Saturday, May 18, 2019

Ale and Cheddar Soup


Today is Saturday Soup Swappers #soupswappers and today's challenge was to make a soup with craft beer!  Why craft beer? That is easy.  Beer is fun to make, fun to drink, and fun to include in recipes. It is also a fact that craft beer has been gaining in popularity in the last few years.  How many brew pubs do you notice popping up in your area?   How many names of new beers seem to appear overnight?

Craft beer isn't really a new thing.  I know it has been at least 25 years since I recall Terry and has pal, Glenn, making beer in our kitchen.  Brewing beer can mean surprises and adventures, such as

  • waking up to the smell of hops permeating the house on a Saturday morning,  
  • unattended pots of beer boiling over on the stove,
  • a carboy found cooling in the backyard pond, and  
  • a five-gallon glass carboy exploding while being kept cool under the stairs.

There may have been some surprises during Terry's beer-brewing days but I must admit he and Glenn made some darn good brew!

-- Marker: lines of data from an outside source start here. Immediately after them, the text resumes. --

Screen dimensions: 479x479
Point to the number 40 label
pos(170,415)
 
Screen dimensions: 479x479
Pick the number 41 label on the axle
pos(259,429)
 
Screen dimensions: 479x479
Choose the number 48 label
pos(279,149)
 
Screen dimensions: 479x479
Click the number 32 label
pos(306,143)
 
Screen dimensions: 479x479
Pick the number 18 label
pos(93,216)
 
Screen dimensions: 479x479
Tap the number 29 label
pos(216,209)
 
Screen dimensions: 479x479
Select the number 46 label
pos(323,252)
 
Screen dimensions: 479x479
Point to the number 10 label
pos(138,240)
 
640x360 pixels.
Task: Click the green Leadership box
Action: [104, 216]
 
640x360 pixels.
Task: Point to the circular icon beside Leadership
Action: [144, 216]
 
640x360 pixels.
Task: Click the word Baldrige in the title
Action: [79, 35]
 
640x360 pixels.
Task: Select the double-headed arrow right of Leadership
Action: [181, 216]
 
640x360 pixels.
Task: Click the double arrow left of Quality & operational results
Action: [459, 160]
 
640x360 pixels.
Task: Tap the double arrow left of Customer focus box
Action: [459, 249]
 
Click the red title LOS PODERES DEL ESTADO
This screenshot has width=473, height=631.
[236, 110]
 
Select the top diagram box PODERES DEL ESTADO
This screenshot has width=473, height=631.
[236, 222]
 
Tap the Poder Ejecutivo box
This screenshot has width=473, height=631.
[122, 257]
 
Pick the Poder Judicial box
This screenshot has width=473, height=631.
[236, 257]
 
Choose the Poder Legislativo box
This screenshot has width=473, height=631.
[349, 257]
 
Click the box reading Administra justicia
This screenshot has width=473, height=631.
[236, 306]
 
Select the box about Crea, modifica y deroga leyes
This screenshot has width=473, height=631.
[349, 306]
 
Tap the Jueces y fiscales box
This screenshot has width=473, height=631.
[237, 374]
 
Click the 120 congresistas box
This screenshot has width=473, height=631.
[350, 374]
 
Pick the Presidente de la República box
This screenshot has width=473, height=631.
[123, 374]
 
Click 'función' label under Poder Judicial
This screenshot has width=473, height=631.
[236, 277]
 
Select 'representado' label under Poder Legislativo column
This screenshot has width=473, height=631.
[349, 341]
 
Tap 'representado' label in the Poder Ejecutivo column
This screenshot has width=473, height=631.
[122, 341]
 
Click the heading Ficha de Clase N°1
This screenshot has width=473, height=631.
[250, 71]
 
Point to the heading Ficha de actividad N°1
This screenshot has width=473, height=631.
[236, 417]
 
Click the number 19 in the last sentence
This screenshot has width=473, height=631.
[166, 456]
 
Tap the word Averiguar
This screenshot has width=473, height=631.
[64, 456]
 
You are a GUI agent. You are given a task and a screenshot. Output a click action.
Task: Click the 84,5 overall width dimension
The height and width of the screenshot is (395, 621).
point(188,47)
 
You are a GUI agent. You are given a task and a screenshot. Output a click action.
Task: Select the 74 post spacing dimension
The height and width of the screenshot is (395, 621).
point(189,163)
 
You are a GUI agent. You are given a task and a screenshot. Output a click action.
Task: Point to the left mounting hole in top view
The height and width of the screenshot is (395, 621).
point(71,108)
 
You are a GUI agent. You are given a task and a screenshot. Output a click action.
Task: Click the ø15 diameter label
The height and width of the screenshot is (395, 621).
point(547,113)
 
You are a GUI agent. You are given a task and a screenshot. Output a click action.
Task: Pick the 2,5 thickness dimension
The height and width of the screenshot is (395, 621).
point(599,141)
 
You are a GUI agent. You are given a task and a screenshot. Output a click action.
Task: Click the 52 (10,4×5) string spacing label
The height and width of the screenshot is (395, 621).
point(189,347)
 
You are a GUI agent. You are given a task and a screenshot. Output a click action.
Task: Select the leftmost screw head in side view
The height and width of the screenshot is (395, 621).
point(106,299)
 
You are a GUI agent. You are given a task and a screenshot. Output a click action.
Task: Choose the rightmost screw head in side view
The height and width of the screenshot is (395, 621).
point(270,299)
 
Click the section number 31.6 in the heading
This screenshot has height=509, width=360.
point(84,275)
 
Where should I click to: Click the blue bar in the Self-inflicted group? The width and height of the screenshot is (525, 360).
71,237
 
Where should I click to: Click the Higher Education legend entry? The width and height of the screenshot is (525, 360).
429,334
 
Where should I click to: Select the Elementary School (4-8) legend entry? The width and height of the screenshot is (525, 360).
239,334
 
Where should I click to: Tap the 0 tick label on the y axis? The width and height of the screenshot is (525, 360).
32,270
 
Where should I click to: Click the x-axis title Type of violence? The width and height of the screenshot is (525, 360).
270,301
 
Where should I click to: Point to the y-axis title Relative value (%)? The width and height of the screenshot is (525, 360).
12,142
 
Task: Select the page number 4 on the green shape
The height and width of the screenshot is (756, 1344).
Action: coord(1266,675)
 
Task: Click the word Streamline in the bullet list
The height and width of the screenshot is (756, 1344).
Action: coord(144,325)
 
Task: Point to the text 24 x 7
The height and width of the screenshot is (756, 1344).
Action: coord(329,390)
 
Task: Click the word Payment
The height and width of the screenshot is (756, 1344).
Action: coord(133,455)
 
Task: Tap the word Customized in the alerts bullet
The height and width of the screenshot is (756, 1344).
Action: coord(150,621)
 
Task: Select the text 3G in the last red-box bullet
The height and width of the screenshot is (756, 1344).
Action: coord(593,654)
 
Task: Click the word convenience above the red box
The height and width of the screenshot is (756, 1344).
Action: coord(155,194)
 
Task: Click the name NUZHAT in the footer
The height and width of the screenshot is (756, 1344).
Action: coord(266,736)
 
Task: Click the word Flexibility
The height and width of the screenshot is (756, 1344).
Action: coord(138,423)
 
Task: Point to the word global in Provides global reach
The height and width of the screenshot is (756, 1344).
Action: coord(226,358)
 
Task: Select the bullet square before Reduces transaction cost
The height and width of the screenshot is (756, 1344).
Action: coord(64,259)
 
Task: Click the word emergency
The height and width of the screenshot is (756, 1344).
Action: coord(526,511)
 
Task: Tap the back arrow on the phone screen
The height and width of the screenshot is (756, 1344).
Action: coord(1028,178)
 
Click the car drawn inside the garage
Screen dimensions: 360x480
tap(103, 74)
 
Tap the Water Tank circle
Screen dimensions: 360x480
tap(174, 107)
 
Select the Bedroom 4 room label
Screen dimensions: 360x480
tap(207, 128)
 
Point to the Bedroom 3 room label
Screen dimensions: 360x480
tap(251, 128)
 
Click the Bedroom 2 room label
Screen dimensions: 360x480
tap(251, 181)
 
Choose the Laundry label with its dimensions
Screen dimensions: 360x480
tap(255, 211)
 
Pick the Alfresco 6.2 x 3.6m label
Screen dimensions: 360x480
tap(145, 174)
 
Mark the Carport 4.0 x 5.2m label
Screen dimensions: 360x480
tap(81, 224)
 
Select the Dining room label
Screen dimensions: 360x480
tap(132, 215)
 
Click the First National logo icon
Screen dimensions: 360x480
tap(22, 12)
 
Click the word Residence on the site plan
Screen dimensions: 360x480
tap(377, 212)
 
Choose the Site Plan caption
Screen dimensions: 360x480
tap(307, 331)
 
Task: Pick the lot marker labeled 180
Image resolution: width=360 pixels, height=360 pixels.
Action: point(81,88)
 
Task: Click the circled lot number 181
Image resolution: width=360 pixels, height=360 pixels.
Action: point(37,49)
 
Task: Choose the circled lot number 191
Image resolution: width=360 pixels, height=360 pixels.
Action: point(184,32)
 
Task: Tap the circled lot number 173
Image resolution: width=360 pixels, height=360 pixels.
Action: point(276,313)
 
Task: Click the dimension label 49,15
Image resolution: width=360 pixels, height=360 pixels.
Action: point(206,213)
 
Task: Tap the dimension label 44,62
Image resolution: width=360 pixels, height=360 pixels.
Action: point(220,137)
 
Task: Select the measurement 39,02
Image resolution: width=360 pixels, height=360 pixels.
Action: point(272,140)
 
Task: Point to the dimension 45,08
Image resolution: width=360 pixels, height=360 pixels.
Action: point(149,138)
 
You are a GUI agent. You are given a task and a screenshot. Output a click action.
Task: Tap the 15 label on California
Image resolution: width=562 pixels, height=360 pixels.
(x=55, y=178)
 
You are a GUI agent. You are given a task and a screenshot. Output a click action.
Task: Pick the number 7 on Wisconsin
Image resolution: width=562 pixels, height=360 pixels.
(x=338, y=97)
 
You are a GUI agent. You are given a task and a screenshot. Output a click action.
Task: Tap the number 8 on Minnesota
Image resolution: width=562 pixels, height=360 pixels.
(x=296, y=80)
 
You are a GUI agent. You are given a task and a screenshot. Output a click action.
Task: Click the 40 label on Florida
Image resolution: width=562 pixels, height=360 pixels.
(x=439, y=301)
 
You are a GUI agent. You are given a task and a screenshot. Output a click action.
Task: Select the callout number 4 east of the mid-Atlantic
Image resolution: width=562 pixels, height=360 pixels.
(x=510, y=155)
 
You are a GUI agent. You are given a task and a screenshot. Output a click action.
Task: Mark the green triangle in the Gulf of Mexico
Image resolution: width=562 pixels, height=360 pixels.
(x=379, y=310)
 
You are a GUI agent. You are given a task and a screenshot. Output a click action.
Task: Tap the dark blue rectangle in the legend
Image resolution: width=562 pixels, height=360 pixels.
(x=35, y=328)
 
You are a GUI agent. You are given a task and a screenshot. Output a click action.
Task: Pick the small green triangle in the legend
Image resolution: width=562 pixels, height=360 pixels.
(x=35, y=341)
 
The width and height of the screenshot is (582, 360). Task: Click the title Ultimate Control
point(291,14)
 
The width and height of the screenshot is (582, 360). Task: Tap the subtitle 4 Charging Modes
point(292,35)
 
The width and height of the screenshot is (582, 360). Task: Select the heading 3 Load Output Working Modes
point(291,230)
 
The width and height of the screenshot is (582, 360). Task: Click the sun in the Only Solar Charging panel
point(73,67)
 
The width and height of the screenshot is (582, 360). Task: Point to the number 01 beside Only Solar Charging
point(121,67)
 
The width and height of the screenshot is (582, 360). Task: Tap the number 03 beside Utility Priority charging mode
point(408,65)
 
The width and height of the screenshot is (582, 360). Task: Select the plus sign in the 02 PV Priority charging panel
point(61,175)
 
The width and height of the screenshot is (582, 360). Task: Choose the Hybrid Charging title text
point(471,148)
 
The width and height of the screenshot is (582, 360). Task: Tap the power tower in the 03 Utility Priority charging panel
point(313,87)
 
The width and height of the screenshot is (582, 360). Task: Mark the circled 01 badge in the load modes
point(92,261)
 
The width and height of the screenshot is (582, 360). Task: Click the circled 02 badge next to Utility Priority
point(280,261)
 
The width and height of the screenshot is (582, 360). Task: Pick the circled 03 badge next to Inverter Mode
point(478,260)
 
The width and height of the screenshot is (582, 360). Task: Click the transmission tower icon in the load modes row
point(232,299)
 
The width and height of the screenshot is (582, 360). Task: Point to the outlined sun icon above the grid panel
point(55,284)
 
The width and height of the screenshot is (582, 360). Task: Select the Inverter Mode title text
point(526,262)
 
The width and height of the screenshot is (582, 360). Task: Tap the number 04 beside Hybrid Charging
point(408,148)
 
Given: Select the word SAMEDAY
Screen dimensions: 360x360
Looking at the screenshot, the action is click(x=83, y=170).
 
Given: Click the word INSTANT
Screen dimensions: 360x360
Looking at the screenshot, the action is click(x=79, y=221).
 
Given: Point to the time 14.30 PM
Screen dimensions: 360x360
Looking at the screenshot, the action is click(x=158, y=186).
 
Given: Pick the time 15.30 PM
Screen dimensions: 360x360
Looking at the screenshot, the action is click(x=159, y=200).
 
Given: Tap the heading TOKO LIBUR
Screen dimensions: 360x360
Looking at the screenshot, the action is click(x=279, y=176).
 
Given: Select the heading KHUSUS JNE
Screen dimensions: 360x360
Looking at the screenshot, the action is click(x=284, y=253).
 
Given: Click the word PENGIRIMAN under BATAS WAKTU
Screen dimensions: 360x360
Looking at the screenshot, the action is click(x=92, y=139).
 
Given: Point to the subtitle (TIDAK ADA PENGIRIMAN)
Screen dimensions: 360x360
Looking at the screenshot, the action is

Cooking with beer is likely to tease the palate and is just as likely to surprise!  Beer has become a regular ingredient in Spicy Drunken Beans (chili), Beer-Braised Sirloin Tips, Steak and Guinness Pie and desserts like Chocolate Coated Beer Marshmallows, Chocolate Guinness Pudding at our house.

I enjoy cooking with both a dark beer or an ale.  I selected an ale for today's soup.  It is a Lagunitas 12th of Never Ale.


The soup is simple and flavorful.  It is one that I would make again and again.  Yum!



Ale and Cheddar Soup #soupswappers
adapted from Food and Wine

1/2 pound bacon, cut into narrow lardons
2 celery ribs, finely chopped
1 carrot, peeled and finely chopped
1/2 medium onion, finely chopped
1 large jalapeno, seeded, deveined and chopped
3 cloves garlic, minced
1 tsp dry thyme or 1 Tbsp fresh thyme
12-oz beer (ale, lager or pilsner)
2 1/4 cups chicken stock
4 Tbsp unsalted butter
1/4 cup flour
1 cup heavy cream
1/2 pound sharp cheddar, shredded
1/3 pound smoked cheddar, shredded
Salt and fresh ground pepper, to taste

In a large Dutch oven, cook the bacon until crisp.  Remove bacon to a plate and set aside.  Add the celery, carrot, onion, garlic, jalapeno, and thyme to the pan.  Cook until the vegetables are softened.  Add 6-ounces of beer and cook until reduced by half.  Add the chicken stock and bring to a simmer.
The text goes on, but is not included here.